▸ **Page excerpt**
Place them in a safe spot. The child’s bedroom or another safe place in the house where you feel comfortable leaving them alone for a little while is best. The spot should be free of distractions such as a computer, TV or handheld video game. Choose a quiet, peaceful place that the child associates with feeling calm. Don’t lock the child in a room. This can be dangerous and will be interpreted as a punishment.
Explain to the child that you will talk to them when they calm down. This will help your child to understand that you are ignoring them because their behavior is unacceptable, not because you don’t care about them. When the child calms down, fulfill your part of the bargain by discussing the tantrum and the child’s concerns.
Have a talk when it's time. When your child is no longer having a fit, have a conversation about what happened. Without berating your child or taking an accusatory tone, ask why they were upset. Provide a clear explanation of your side of the story. It’s important not to treat your child as the enemy, even if you’re upset with them. Hug your child and speak lovingly even as you’re explaining that we can’t always get our way.

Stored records
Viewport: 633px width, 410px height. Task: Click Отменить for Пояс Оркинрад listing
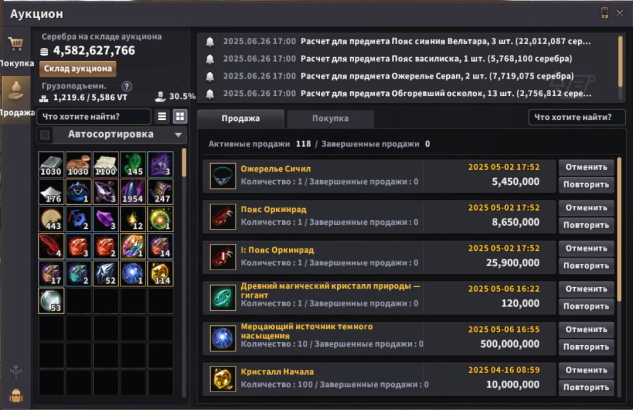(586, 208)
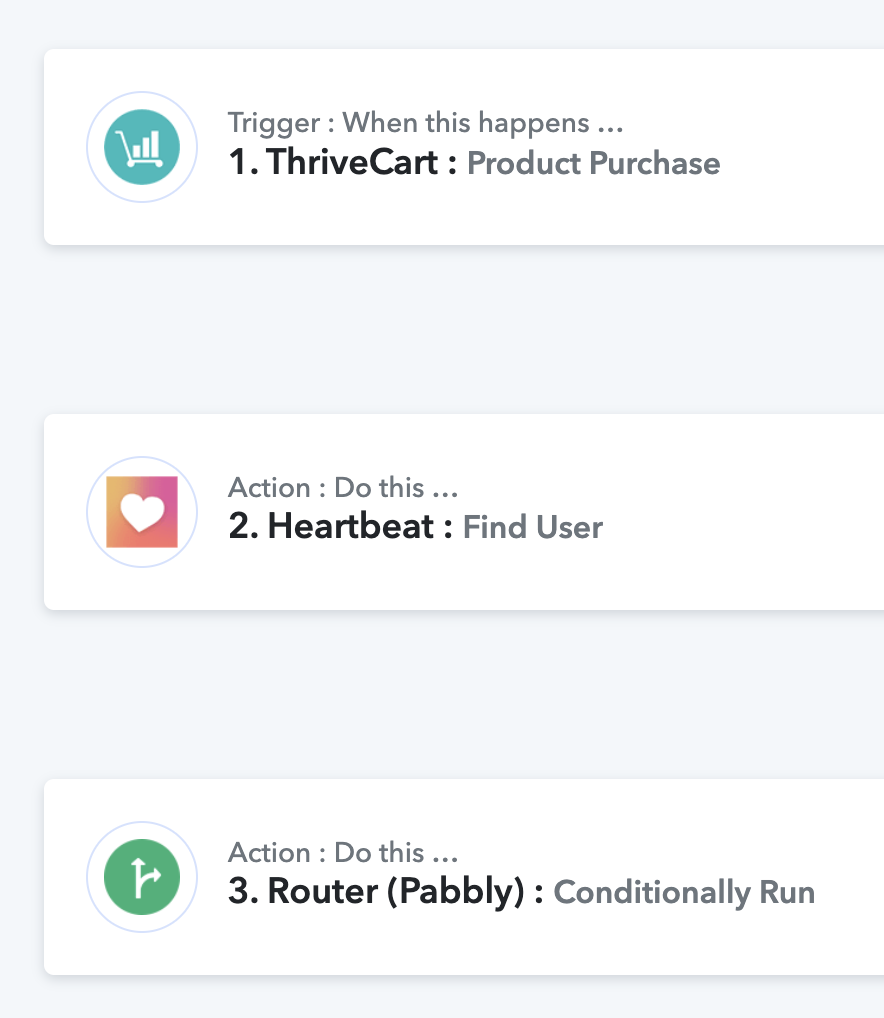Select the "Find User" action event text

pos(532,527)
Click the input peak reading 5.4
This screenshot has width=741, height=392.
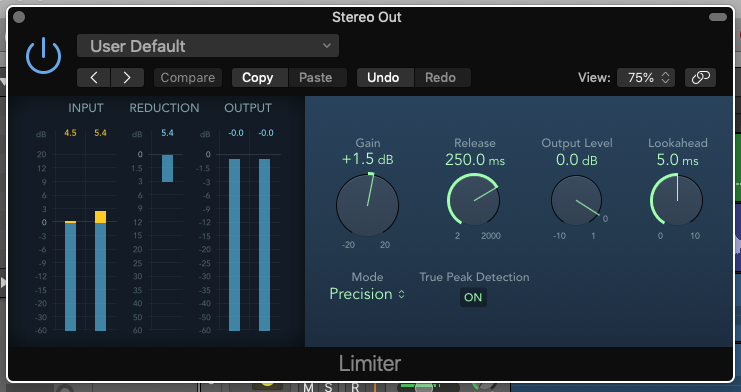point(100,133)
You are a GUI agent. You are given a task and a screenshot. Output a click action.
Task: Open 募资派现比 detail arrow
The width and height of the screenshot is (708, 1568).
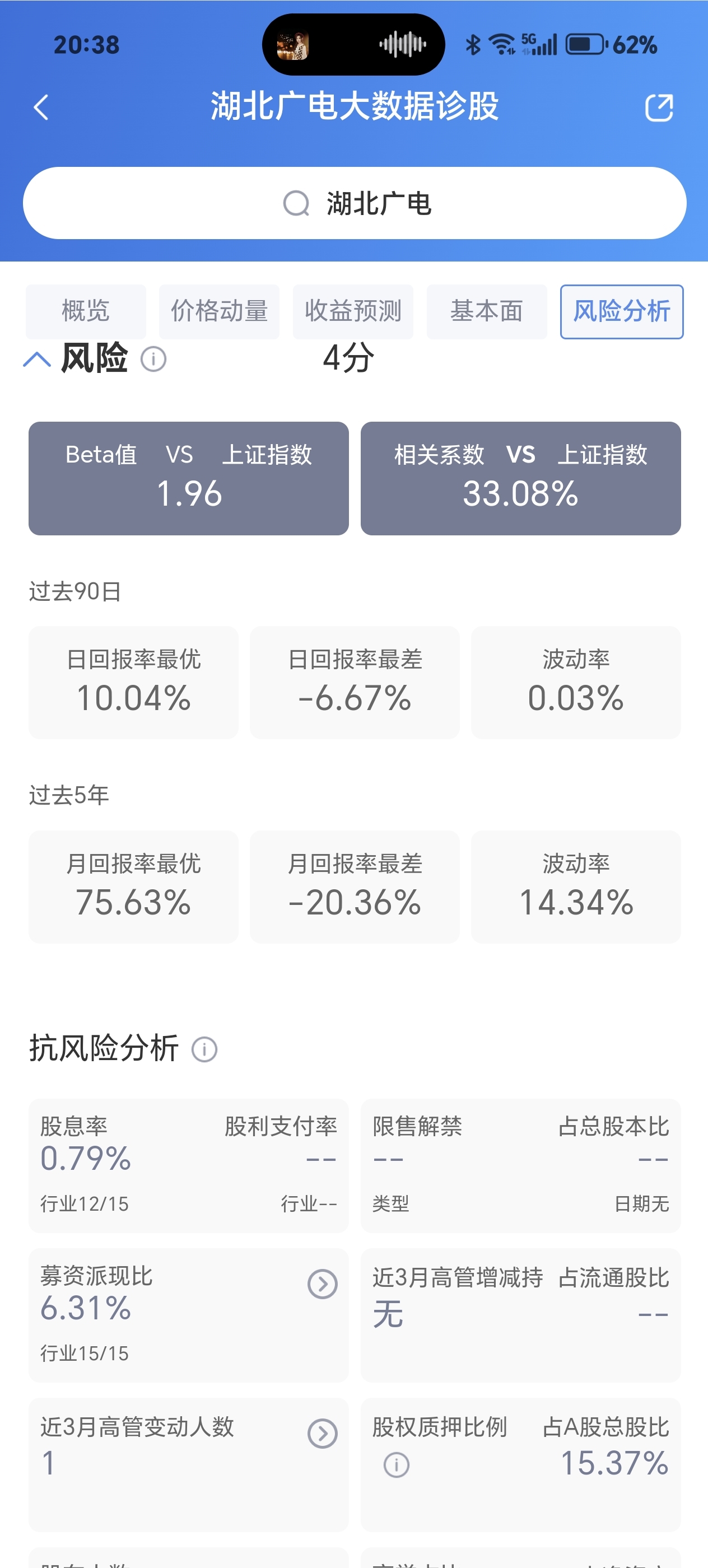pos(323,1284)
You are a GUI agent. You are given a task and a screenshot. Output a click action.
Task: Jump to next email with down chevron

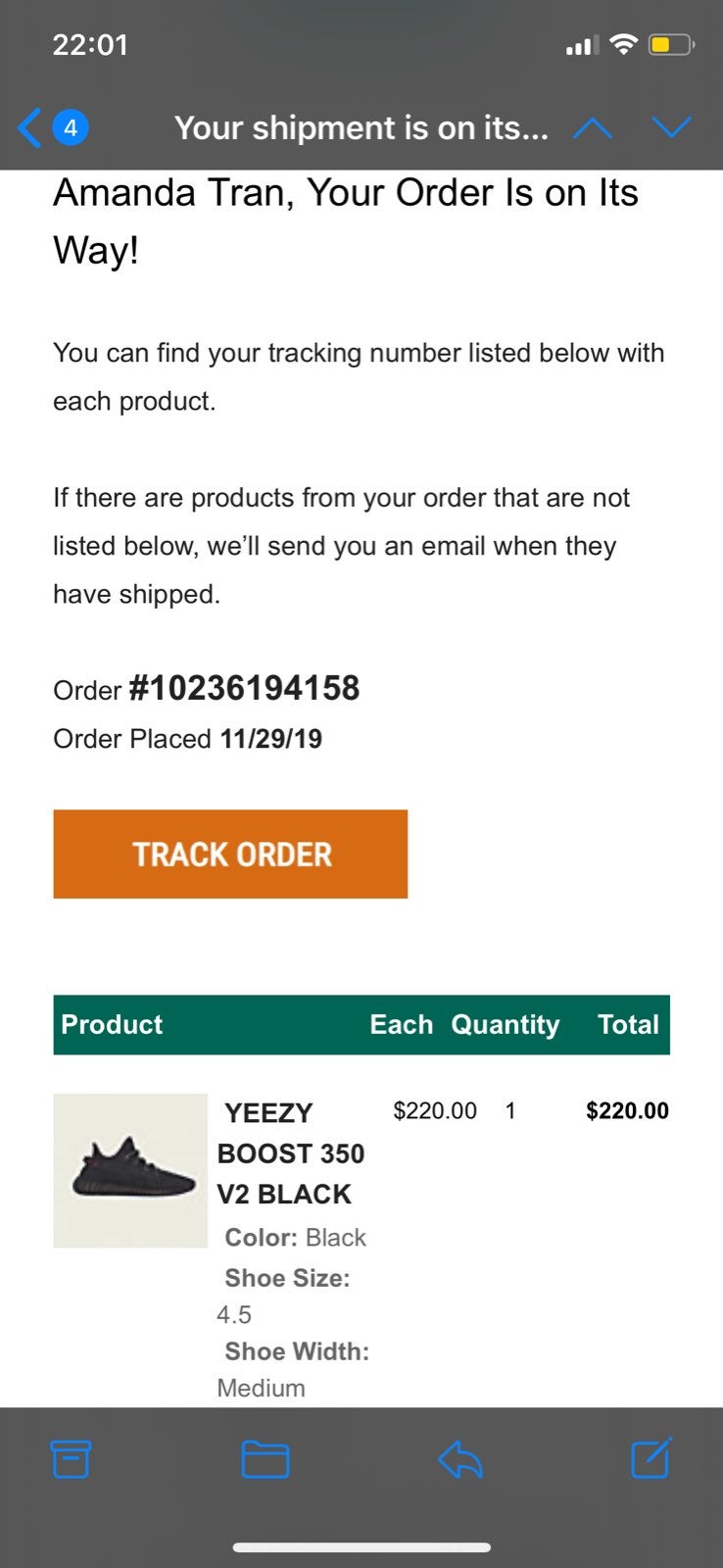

▸ **Tasks**
A. Reproduce the section of the tantrum passage that begins at "Have a talk" and ends at "get our way.", word for word.
B. Name each distraction the tantrum passage says the safe spot should be free of.

▸ **Per-task answers**
A.
Have a talk when it's time. When your child is no longer having a fit, have a conversation about what happened. Without berating your child or taking an accusatory tone, ask why they were upset. Provide a clear explanation of your side of the story. It’s important not to treat your child as the enemy, even if you’re upset with them. Hug your child and speak lovingly even as you’re explaining that we can’t always get our way.

B. A computer, a TV, and a handheld video game.